[Required actions]:
1. Retype a passage from the MLK Day article word for word. Begin at the words "Andrew Valls, associate" and stop after the words "the modern day.".
2. In one to three sentences, explain why Valls objects to presenting the holiday as a "Day of Service," according to the MLK Day article.

[Excerpt provided]:
Today, when we celebrate MLK Day, we tend to think of King in terms of his textbook image: the man who delivered the iconic “I Have A Dream” speech during the March on Washington, the man who advocated for non-violent direct action in the face of racial violence and racial inequality. And while King should certainly be recognized for his skills as an orator and the progress he made during the Civil Rights Movement, this de-radicalized image that we are presented with today in many of our classrooms and communities is one which ignores his life-long progressive goals and ideas.
Many of these ideas would be considered radical even by today’s standards: his comprehensive fight for economic justice, his anti-war stance, and more specifically, his promotion of affirmative action and reparations for African-Americans.
“King’s goals were much more expansive than can be encompassed in the term ‘civil rights.’ In fact, he had begun to talk about human rights in a really robust way,” Associate Professor ofHistory Marisa Chappell said. “King recognized the connections among racism, militarism, capitalism, and really sought to organize ordinary people to challenge these interlocking systems.”
In the 1960s, King was certainly regarded as radical. He was considered dangerous by much of white America, was viewed as a threat by political parties and the government and was even the target of extensive FBI surveillance and wire tapping.
By neglecting to recognize the way in which King was treated during his fight for civil and human rights, we continue to perpetuate the de-radicalized textbook image—the version of history which is a triumphant but inaccurate narrative.
Andrew Valls, associate professor of political science and author of Rethinking Racial Justice, discussed the troubling notion of failing to acknowledge all of King’s life’s work in the modern day.
“That involves a kind of sanitizing of his actual thought and involves a lot of historical forgetting about what he stood for, what he wanted, and just how controversial he was at thetime,” Valls said.
Placing King’s textbook image on a pedestal, and advertising the holiday named in his honor as a “Day of Service,” continues to undermine the significant racial inequality and racial disparities persisting for African-Americans in the present day: mass incarceration, gentrification and the lingering impacts of redlining and other discriminatory policies, in addition to economic inequality.
In fact, according to Pew Research Center, income gaps among racial groups continue to persist, stating that in 2016, “blacks at the 90th percentile of their distribution earned 68% as much as whites at their 90th percentile, the same as 1970.”
Valls emphasized this problematic notion of a “Day of Service,” ultimately because it creates the illusion that “the way to achieve further progress on issues of race is through private, individual action,” rather than addressing the explicitly racist policies of the past with new, progressive, well-crafted policies.
The persistence of racial inequality in the United States is certainly something King would be disheartened to see if he was alive today. And furthermore, his de-radicalized image—one which has been “co-opted by conservatives who opposed all of the goals that King embodied,” as Chappell described, and one which fails to tell the entirety of his story—is perhaps some-thing he would also find troubling.
Ultimately, by failing to acknowledge the entirety of King’s beliefs, and by neglecting to address the same persistent issues of racial and social inequality that were also present in 1960s, we continue to undermine the philosophies, legacy and spirit of Martin Luther King Jr.

[Supplied entries]:
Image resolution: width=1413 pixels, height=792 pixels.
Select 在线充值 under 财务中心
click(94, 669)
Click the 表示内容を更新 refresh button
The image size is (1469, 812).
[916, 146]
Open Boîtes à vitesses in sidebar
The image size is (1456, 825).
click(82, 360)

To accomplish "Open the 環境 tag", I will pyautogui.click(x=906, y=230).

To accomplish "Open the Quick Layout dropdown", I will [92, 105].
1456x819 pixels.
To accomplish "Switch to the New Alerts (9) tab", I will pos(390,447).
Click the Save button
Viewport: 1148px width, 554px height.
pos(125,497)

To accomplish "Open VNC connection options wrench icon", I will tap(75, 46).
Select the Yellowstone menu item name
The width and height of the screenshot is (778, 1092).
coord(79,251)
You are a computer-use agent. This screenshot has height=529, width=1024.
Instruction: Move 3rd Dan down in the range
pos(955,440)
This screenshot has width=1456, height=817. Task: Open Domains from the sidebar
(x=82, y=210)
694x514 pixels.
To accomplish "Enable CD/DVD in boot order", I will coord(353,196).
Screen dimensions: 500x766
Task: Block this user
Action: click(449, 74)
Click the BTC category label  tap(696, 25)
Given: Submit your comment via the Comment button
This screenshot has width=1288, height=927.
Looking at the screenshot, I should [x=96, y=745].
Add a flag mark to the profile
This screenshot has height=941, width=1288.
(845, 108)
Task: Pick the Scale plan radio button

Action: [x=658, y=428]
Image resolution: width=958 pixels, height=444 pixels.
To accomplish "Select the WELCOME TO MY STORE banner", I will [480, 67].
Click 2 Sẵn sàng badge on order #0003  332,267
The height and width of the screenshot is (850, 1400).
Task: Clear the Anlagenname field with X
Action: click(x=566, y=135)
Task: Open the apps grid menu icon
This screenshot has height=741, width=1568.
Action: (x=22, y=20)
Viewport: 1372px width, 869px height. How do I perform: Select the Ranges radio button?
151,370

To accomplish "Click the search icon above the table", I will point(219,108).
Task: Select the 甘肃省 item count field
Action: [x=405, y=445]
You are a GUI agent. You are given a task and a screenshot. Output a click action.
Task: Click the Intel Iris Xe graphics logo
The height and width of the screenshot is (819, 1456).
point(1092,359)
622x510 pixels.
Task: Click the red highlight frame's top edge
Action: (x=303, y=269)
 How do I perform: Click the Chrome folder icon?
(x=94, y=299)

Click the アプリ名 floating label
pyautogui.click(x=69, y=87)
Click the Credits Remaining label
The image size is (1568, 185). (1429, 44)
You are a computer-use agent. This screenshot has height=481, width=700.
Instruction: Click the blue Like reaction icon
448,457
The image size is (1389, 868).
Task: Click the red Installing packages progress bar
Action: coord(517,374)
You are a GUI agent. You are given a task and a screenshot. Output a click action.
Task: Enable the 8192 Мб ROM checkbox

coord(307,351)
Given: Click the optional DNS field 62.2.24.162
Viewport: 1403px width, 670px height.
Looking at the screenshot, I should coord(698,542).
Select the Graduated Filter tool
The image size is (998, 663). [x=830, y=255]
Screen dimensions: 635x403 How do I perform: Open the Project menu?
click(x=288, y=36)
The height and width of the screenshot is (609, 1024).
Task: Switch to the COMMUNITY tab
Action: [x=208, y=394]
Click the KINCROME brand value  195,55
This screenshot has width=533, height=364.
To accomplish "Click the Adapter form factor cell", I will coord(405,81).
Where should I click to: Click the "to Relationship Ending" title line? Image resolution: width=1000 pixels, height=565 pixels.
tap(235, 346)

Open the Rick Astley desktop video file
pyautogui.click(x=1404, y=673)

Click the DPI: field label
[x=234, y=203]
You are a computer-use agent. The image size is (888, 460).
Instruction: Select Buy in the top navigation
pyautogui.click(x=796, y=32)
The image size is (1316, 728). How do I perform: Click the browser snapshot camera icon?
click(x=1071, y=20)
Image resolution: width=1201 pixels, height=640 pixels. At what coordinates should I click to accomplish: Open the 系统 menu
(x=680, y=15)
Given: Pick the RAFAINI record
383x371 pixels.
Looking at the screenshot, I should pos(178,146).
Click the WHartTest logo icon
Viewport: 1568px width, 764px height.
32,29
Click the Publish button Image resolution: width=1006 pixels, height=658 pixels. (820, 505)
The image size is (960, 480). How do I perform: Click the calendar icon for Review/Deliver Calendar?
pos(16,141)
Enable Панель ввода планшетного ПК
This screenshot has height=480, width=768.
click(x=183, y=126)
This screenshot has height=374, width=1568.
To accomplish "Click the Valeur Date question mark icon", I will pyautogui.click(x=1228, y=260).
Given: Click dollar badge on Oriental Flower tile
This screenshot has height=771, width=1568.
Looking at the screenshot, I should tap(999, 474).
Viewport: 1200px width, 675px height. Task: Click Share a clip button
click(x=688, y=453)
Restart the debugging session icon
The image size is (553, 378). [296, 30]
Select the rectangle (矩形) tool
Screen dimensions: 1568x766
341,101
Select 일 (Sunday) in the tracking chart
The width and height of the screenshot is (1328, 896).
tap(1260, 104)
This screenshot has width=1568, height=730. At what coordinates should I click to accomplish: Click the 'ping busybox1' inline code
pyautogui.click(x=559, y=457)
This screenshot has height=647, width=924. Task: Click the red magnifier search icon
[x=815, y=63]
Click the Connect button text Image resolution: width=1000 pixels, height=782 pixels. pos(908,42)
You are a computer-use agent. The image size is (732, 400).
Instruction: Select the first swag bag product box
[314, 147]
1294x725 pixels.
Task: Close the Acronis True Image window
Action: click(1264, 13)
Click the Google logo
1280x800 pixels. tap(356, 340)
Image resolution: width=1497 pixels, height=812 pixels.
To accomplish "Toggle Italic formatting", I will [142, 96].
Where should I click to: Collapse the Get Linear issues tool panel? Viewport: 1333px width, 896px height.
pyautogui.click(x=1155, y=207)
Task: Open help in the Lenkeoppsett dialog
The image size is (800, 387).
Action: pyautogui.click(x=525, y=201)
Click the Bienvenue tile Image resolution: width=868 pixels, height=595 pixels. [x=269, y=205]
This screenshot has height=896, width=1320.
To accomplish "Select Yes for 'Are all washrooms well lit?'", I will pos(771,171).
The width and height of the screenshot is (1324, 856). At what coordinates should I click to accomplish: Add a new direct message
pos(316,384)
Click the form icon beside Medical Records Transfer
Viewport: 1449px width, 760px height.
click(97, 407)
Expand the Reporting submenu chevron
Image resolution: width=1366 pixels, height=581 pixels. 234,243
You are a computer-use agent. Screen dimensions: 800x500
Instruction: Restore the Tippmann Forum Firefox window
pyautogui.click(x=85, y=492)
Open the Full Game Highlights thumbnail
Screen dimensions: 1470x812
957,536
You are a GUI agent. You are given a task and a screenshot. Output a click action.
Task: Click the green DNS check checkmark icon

[The responses]:
1.
Andrew Valls, associate professor of political science and author of Rethinking Racial Justice, discussed the troubling notion of failing to acknowledge all of King’s life’s work in the modern day.

2. Valls objects because the "Day of Service" idea creates the illusion that further progress on race comes through private, individual action. That framing leaves out the need to address the explicitly racist policies of the past with new, progressive, well-crafted policies.